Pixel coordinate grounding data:
────

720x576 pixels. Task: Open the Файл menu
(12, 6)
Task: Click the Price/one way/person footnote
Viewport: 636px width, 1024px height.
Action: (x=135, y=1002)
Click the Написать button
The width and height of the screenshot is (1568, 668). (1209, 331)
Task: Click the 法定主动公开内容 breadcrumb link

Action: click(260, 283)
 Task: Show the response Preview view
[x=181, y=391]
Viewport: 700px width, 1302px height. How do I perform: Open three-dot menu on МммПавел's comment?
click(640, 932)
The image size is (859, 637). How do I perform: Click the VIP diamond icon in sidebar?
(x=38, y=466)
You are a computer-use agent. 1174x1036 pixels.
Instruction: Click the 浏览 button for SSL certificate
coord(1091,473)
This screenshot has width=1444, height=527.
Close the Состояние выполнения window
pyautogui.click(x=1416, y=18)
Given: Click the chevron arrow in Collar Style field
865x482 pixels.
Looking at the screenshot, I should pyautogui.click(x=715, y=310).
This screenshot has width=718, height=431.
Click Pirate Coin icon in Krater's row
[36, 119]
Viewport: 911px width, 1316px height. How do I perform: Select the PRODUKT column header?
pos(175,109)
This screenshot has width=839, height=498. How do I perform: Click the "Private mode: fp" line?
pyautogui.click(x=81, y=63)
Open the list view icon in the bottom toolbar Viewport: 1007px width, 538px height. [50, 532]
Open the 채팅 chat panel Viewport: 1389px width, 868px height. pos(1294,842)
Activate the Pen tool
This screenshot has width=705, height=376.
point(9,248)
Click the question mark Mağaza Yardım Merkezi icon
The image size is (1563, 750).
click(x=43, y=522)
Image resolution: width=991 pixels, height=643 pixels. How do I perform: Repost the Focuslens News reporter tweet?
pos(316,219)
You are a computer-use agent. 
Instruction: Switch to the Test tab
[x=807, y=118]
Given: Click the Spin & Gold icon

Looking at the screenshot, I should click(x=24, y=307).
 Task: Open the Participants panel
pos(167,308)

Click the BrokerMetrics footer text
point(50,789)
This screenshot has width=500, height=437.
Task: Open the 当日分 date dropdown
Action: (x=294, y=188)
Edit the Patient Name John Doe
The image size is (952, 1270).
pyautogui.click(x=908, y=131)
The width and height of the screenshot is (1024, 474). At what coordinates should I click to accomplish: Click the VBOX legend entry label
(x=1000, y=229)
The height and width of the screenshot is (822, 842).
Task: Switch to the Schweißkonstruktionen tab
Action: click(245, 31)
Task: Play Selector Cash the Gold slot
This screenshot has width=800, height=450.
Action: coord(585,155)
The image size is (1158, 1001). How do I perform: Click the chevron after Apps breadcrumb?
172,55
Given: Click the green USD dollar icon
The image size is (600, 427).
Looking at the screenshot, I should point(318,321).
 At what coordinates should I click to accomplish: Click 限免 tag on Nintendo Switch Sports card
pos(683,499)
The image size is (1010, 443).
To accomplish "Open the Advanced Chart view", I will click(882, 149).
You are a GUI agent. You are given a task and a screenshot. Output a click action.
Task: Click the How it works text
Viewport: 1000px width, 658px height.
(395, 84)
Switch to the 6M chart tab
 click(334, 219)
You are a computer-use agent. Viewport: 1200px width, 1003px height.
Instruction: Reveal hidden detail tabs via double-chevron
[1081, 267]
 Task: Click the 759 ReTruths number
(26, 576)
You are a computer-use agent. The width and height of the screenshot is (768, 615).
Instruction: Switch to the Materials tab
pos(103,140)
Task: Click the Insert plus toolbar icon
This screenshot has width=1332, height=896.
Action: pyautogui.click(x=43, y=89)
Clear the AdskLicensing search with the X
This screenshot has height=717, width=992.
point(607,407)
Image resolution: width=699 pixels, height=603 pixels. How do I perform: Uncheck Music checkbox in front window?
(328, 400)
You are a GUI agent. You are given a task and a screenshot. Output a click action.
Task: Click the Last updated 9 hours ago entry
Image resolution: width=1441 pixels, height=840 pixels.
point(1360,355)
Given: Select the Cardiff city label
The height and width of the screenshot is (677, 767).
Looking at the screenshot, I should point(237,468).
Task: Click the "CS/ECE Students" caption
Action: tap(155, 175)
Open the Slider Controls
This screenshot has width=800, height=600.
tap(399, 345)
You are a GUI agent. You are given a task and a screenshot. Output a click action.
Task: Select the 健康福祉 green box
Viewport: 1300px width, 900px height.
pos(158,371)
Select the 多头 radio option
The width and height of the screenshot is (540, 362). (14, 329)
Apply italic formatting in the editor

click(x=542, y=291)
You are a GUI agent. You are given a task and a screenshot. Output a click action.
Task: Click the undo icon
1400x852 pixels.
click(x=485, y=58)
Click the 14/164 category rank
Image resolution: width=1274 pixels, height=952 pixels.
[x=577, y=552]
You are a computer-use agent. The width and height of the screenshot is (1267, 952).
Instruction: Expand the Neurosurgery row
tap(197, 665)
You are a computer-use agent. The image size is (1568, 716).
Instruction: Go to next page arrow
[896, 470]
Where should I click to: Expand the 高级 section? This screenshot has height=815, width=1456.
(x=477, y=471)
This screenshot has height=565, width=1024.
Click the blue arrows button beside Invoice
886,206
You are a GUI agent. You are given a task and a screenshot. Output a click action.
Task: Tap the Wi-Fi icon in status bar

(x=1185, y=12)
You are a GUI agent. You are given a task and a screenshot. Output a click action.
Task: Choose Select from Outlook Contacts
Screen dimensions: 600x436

────

Your answer should consist of every record, restated exactly.

_Task result_:
720x576 pixels. Task: Open the Файл menu
(12, 6)
Task: Click the Price/one way/person footnote
Viewport: 636px width, 1024px height.
Action: (x=135, y=1002)
Click the Написать button
The width and height of the screenshot is (1568, 668). (1209, 331)
Task: Click the 法定主动公开内容 breadcrumb link

Action: click(260, 283)
 Task: Show the response Preview view
[x=181, y=391]
Viewport: 700px width, 1302px height. How do I perform: Open three-dot menu on МммПавел's comment?
click(640, 932)
The image size is (859, 637). How do I perform: Click the VIP diamond icon in sidebar?
(x=38, y=466)
You are a computer-use agent. 1174x1036 pixels.
Instruction: Click the 浏览 button for SSL certificate
coord(1091,473)
This screenshot has width=1444, height=527.
Close the Состояние выполнения window
pyautogui.click(x=1416, y=18)
Given: Click the chevron arrow in Collar Style field
865x482 pixels.
Looking at the screenshot, I should pyautogui.click(x=715, y=310).
This screenshot has width=718, height=431.
Click Pirate Coin icon in Krater's row
[36, 119]
Viewport: 911px width, 1316px height. How do I perform: Select the PRODUKT column header?
pos(175,109)
This screenshot has width=839, height=498. How do I perform: Click the "Private mode: fp" line?
pyautogui.click(x=81, y=63)
Open the list view icon in the bottom toolbar Viewport: 1007px width, 538px height. [50, 532]
Open the 채팅 chat panel Viewport: 1389px width, 868px height. pos(1294,842)
Activate the Pen tool
This screenshot has width=705, height=376.
point(9,248)
Click the question mark Mağaza Yardım Merkezi icon
The image size is (1563, 750).
click(x=43, y=522)
Image resolution: width=991 pixels, height=643 pixels. How do I perform: Repost the Focuslens News reporter tweet?
pos(316,219)
You are a computer-use agent. 
Instruction: Switch to the Test tab
[x=807, y=118]
Given: Click the Spin & Gold icon

Looking at the screenshot, I should click(x=24, y=307).
 Task: Open the Participants panel
pos(167,308)

Click the BrokerMetrics footer text
point(50,789)
This screenshot has width=500, height=437.
Task: Open the 当日分 date dropdown
Action: (x=294, y=188)
Edit the Patient Name John Doe
The image size is (952, 1270).
pyautogui.click(x=908, y=131)
The width and height of the screenshot is (1024, 474). At what coordinates should I click to accomplish: Click the VBOX legend entry label
(x=1000, y=229)
The height and width of the screenshot is (822, 842).
Task: Switch to the Schweißkonstruktionen tab
Action: click(245, 31)
Task: Play Selector Cash the Gold slot
This screenshot has width=800, height=450.
Action: coord(585,155)
The image size is (1158, 1001). How do I perform: Click the chevron after Apps breadcrumb?
172,55
Given: Click the green USD dollar icon
The image size is (600, 427).
Looking at the screenshot, I should point(318,321).
 At what coordinates should I click to accomplish: Click 限免 tag on Nintendo Switch Sports card
pos(683,499)
The image size is (1010, 443).
To accomplish "Open the Advanced Chart view", I will click(882, 149).
You are a GUI agent. You are given a task and a screenshot. Output a click action.
Task: Click the How it works text
Viewport: 1000px width, 658px height.
(395, 84)
Switch to the 6M chart tab
 click(334, 219)
You are a computer-use agent. Viewport: 1200px width, 1003px height.
Instruction: Reveal hidden detail tabs via double-chevron
[1081, 267]
 Task: Click the 759 ReTruths number
(26, 576)
You are a computer-use agent. The width and height of the screenshot is (768, 615).
Instruction: Switch to the Materials tab
pos(103,140)
Task: Click the Insert plus toolbar icon
This screenshot has width=1332, height=896.
Action: pyautogui.click(x=43, y=89)
Clear the AdskLicensing search with the X
This screenshot has height=717, width=992.
point(607,407)
Image resolution: width=699 pixels, height=603 pixels. How do I perform: Uncheck Music checkbox in front window?
(328, 400)
You are a GUI agent. You are given a task and a screenshot. Output a click action.
Task: Click the Last updated 9 hours ago entry
Image resolution: width=1441 pixels, height=840 pixels.
point(1360,355)
Given: Select the Cardiff city label
The height and width of the screenshot is (677, 767).
Looking at the screenshot, I should point(237,468).
Task: Click the "CS/ECE Students" caption
Action: tap(155, 175)
Open the Slider Controls
This screenshot has width=800, height=600.
tap(399, 345)
You are a GUI agent. You are given a task and a screenshot. Output a click action.
Task: Select the 健康福祉 green box
Viewport: 1300px width, 900px height.
pos(158,371)
Select the 多头 radio option
The width and height of the screenshot is (540, 362). (14, 329)
Apply italic formatting in the editor

click(x=542, y=291)
You are a GUI agent. You are given a task and a screenshot. Output a click action.
Task: Click the undo icon
1400x852 pixels.
click(x=485, y=58)
Click the 14/164 category rank
Image resolution: width=1274 pixels, height=952 pixels.
[x=577, y=552]
You are a computer-use agent. The width and height of the screenshot is (1267, 952).
Instruction: Expand the Neurosurgery row
tap(197, 665)
You are a computer-use agent. The image size is (1568, 716).
Instruction: Go to next page arrow
[896, 470]
Where should I click to: Expand the 高级 section? This screenshot has height=815, width=1456.
(x=477, y=471)
This screenshot has height=565, width=1024.
Click the blue arrows button beside Invoice
886,206
You are a GUI agent. You are given a task and a screenshot. Output a click action.
Task: Tap the Wi-Fi icon in status bar

(x=1185, y=12)
You are a GUI agent. You are given a task and a screenshot. Output a click action.
Task: Choose Select from Outlook Contacts
Screen dimensions: 600x436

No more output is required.